* **Set task**
Revise the records below by swapping "field list" for "column list", with everything else left as it is. Leave the pictures out of your answer.

* **Data provided**
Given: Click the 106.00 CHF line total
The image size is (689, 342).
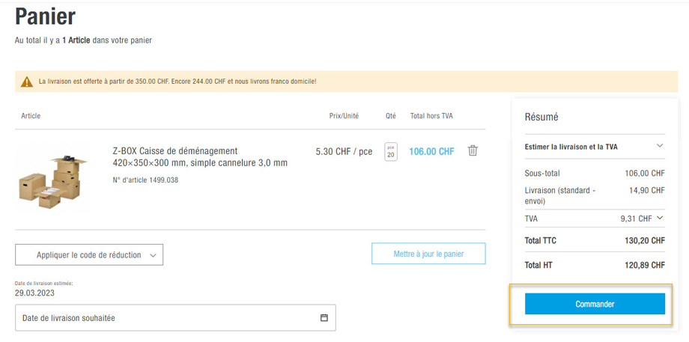Looking at the screenshot, I should point(431,151).
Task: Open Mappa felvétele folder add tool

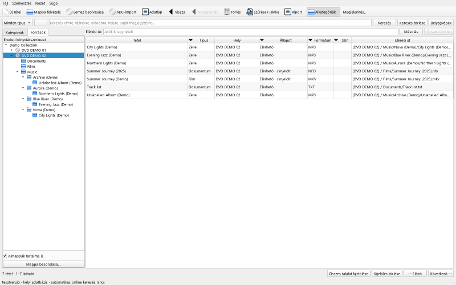Action: coord(30,12)
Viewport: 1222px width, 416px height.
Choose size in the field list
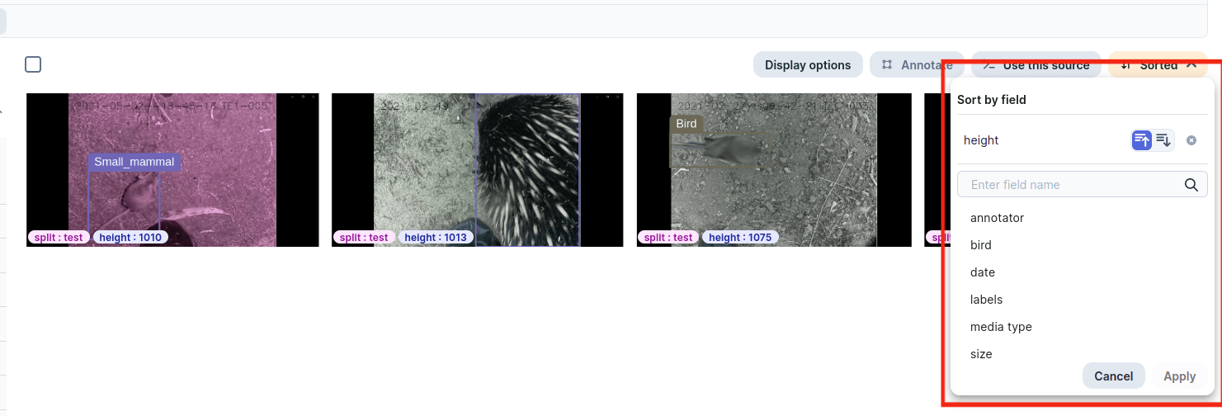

* **Answer to the task**
Given: Click the 106.00 CHF line total
The image size is (689, 342).
Looking at the screenshot, I should point(431,151).
Task: Open Mappa felvétele folder add tool

Action: coord(30,12)
Viewport: 1222px width, 416px height.
Choose size in the column list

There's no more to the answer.